TO DO - Each line below is to be copied exactly as it appears.

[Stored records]
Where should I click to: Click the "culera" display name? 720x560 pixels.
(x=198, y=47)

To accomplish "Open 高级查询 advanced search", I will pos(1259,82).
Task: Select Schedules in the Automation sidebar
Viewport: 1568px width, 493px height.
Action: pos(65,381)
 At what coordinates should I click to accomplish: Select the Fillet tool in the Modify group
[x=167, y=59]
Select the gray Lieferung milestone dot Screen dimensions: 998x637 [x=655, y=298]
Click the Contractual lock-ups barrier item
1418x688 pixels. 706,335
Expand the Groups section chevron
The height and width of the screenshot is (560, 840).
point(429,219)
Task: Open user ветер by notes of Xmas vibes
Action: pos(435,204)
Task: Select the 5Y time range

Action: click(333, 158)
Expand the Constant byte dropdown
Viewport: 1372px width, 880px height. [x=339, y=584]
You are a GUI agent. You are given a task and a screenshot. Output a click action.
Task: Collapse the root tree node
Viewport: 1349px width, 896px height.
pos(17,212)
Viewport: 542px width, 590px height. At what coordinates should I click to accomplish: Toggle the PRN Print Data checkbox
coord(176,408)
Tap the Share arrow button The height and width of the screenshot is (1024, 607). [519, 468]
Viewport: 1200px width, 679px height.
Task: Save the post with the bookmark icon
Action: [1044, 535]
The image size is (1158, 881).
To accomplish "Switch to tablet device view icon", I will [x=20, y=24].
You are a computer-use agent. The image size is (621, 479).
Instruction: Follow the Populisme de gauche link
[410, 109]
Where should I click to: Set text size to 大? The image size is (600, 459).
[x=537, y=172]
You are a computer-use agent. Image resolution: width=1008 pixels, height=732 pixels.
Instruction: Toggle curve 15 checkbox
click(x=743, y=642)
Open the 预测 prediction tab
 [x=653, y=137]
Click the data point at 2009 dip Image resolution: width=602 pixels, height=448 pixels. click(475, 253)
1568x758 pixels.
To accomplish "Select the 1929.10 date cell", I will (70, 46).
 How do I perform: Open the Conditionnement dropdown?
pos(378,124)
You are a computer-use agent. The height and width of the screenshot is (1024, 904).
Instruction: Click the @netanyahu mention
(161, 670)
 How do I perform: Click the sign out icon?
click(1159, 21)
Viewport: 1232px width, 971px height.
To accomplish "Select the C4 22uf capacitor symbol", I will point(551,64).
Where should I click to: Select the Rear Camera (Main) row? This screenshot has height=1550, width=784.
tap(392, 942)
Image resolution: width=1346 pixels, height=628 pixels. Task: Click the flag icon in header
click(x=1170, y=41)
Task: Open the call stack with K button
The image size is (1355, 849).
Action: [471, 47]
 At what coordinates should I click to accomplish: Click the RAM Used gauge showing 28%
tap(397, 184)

ANSWER TO THE PROBLEM -
Where should I click to: Click the "culera" display name? 720x560 pixels.
(x=198, y=47)

To accomplish "Open 高级查询 advanced search", I will pos(1259,82).
Task: Select Schedules in the Automation sidebar
Viewport: 1568px width, 493px height.
Action: pos(65,381)
 At what coordinates should I click to accomplish: Select the Fillet tool in the Modify group
[x=167, y=59]
Select the gray Lieferung milestone dot Screen dimensions: 998x637 [x=655, y=298]
Click the Contractual lock-ups barrier item
1418x688 pixels. 706,335
Expand the Groups section chevron
The height and width of the screenshot is (560, 840).
point(429,219)
Task: Open user ветер by notes of Xmas vibes
Action: pos(435,204)
Task: Select the 5Y time range

Action: click(333, 158)
Expand the Constant byte dropdown
Viewport: 1372px width, 880px height. [x=339, y=584]
You are a GUI agent. You are given a task and a screenshot. Output a click action.
Task: Collapse the root tree node
Viewport: 1349px width, 896px height.
pos(17,212)
Viewport: 542px width, 590px height. At what coordinates should I click to accomplish: Toggle the PRN Print Data checkbox
coord(176,408)
Tap the Share arrow button The height and width of the screenshot is (1024, 607). [519, 468]
Viewport: 1200px width, 679px height.
Task: Save the post with the bookmark icon
Action: [1044, 535]
The image size is (1158, 881).
To accomplish "Switch to tablet device view icon", I will [x=20, y=24].
You are a computer-use agent. The image size is (621, 479).
Instruction: Follow the Populisme de gauche link
[410, 109]
Where should I click to: Set text size to 大? The image size is (600, 459).
[x=537, y=172]
You are a computer-use agent. Image resolution: width=1008 pixels, height=732 pixels.
Instruction: Toggle curve 15 checkbox
click(x=743, y=642)
Open the 预测 prediction tab
 [x=653, y=137]
Click the data point at 2009 dip Image resolution: width=602 pixels, height=448 pixels. click(475, 253)
1568x758 pixels.
To accomplish "Select the 1929.10 date cell", I will (70, 46).
 How do I perform: Open the Conditionnement dropdown?
pos(378,124)
You are a computer-use agent. The height and width of the screenshot is (1024, 904).
Instruction: Click the @netanyahu mention
(161, 670)
 How do I perform: Click the sign out icon?
click(1159, 21)
Viewport: 1232px width, 971px height.
To accomplish "Select the C4 22uf capacitor symbol", I will point(551,64).
Where should I click to: Select the Rear Camera (Main) row? This screenshot has height=1550, width=784.
tap(392, 942)
Image resolution: width=1346 pixels, height=628 pixels. Task: Click the flag icon in header
click(x=1170, y=41)
Task: Open the call stack with K button
The image size is (1355, 849).
Action: [471, 47]
 At what coordinates should I click to accomplish: Click the RAM Used gauge showing 28%
tap(397, 184)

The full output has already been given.